Technical Writing @ Microsoft

Everyone in technical writing loves a good error message ...

and Microsoft is no exception. During Sumer 2017, I interned on the Content Experience team at Microsoft, which is in charge of crafting all all the words that show up when you're using one of their products, including:

  • Button names
  • Set-up instructions 
  • Content on Microsoft Support for when you get stuck.

Here, I'll walk through the projects I completed during my time as an intern!

The Details

I had three main projects during my internship:

  • Technical writing: Write scripts for a new feature that will exist in Settings of Windows 10.
  • Research: Develop content for a deliverable that will be used by internal design and product teams.
  • Personal reflection: Wrote LinkedIn and Medium articles about the lessons learned from my internship, and how my experience was influenced my identity as a person of color.

Here, we will focus on technical writing!

The problem Space:

Up until this point, a lot of technology has been optimized for people who learn through trial and error - because of this, other learning styles, or people who need additional support or context, have been overlooked. My intern projects strived to make Microsoft products more inclusive for people across learning styles, all while ensuring that our written content was accessible and inclusive to all Microsoft user.

Our approach to learning can fall anywhere on this spectrum!

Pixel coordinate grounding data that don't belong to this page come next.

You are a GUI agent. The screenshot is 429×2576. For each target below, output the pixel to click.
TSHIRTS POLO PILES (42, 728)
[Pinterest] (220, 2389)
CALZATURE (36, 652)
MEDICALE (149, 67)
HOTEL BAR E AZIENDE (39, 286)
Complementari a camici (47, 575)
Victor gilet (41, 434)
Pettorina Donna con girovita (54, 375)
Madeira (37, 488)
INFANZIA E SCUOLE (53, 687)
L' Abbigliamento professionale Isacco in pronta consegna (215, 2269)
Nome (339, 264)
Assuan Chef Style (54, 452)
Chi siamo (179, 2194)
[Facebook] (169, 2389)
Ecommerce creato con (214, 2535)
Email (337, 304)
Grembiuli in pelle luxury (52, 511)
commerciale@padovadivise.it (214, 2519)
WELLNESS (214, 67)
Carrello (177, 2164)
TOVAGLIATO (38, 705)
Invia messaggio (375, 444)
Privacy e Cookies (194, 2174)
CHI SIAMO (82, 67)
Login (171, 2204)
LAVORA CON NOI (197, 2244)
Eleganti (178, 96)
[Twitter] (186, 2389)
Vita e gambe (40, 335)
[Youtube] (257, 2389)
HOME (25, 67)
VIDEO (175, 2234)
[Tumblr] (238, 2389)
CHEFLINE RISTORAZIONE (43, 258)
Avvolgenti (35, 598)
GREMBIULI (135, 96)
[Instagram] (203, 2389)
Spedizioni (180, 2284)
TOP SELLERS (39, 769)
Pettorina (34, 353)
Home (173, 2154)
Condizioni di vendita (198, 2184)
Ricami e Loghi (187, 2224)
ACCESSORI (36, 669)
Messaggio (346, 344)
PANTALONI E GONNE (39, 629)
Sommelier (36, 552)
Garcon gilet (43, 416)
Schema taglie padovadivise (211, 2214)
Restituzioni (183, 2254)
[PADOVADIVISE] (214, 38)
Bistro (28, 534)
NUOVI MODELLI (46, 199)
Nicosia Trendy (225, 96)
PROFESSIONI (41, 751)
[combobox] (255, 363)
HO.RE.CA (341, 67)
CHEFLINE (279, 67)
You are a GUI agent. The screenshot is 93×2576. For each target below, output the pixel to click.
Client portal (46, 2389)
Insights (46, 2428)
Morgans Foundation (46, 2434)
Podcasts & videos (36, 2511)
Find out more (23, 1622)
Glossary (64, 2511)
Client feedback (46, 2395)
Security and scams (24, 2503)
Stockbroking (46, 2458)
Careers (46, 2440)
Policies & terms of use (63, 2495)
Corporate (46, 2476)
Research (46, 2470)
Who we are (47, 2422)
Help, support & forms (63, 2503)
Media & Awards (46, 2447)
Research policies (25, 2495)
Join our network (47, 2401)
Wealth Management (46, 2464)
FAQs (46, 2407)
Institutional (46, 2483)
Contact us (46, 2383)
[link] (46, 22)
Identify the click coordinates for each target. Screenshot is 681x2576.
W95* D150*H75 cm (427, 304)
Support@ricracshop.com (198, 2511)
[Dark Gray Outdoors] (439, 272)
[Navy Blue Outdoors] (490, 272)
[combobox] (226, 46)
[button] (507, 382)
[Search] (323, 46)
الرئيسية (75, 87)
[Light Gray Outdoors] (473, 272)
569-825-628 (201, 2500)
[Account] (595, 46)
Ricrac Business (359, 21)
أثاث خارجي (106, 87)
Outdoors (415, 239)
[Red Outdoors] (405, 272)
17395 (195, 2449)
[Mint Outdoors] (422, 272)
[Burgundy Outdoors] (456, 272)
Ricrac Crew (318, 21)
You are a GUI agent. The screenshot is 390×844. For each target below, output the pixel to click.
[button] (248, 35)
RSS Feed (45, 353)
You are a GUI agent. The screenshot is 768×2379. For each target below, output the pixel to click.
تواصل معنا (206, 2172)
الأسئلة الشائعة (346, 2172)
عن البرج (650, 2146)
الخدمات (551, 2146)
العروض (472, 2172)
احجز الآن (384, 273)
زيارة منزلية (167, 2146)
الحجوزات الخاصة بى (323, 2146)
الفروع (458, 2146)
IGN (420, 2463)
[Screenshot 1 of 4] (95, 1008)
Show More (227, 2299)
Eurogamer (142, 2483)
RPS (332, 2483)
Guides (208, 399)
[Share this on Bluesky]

During my internship, I realized that any user can prefer guidance - it simply depends on their context or motivation. Our team's goal was to make a user's experience in Settings feel as intuitive as possible, and provide guidance where it would be helpful.

My role

Working on this team made me realize that writing is central to any user experience — how can you find the new Photos app that’s now renamed “Story Remix” if you don’t have a “What’s New” section to guide you?

As an content developer intern, I wrote crisp, helpful, and friendly user interface text based on data on customer intent. I did this for 1) a new feature that will come out in 2018 and 2) help articles on Microsoft Support's page.

Using data to understand intent

To choose scenarios for my new content area, I used data on raw customer queries to define the scope of the queries I wrote. Then, I cross-referenced content that we already had on support.microsoft.com to ensure that my language was consistent and included any relevant call-outs.

Concise is Nice

One of the hardest things to learn about interning at Microsoft was focusing on keeping my content concise and conversational. My goal was to write friendly UX/UI text that would address the customer's need and problem, but explain this in terms that were supportive and helpful.

Microsoft focuses on writing text that sounds the way that people actually talk - in short, no more robot speak. Because the text is meant to be short and clear, every word counts.

I often worked with my manager to remove as much extraneous content as possible to ensure that I was telling a clear and direct story! His advice? Delete as much as you possibly can while still telling the story - and then delete a little more if you can.

before and afrer.png

REvising microsoft support content (SMC)

In addition to working on my intern projects, I revised some of the Microsoft Support content that had low customer satisfaction or was missing important pieces of information.

Here is the revised content:

This is a microsoft.support.com topic on changing display settings - Since the advanced display settings had been deprecated, we needed to explain where the features had moved to. For this reason, I add the bullet points about scale and layout, display color, and color calibration.

Microsoft Support Content on the Alarms & Clock app. I added the steps that explain how to 1) open the app, 2) disable the alarm, and 3) change the time zone to address verbatim comments about these topics.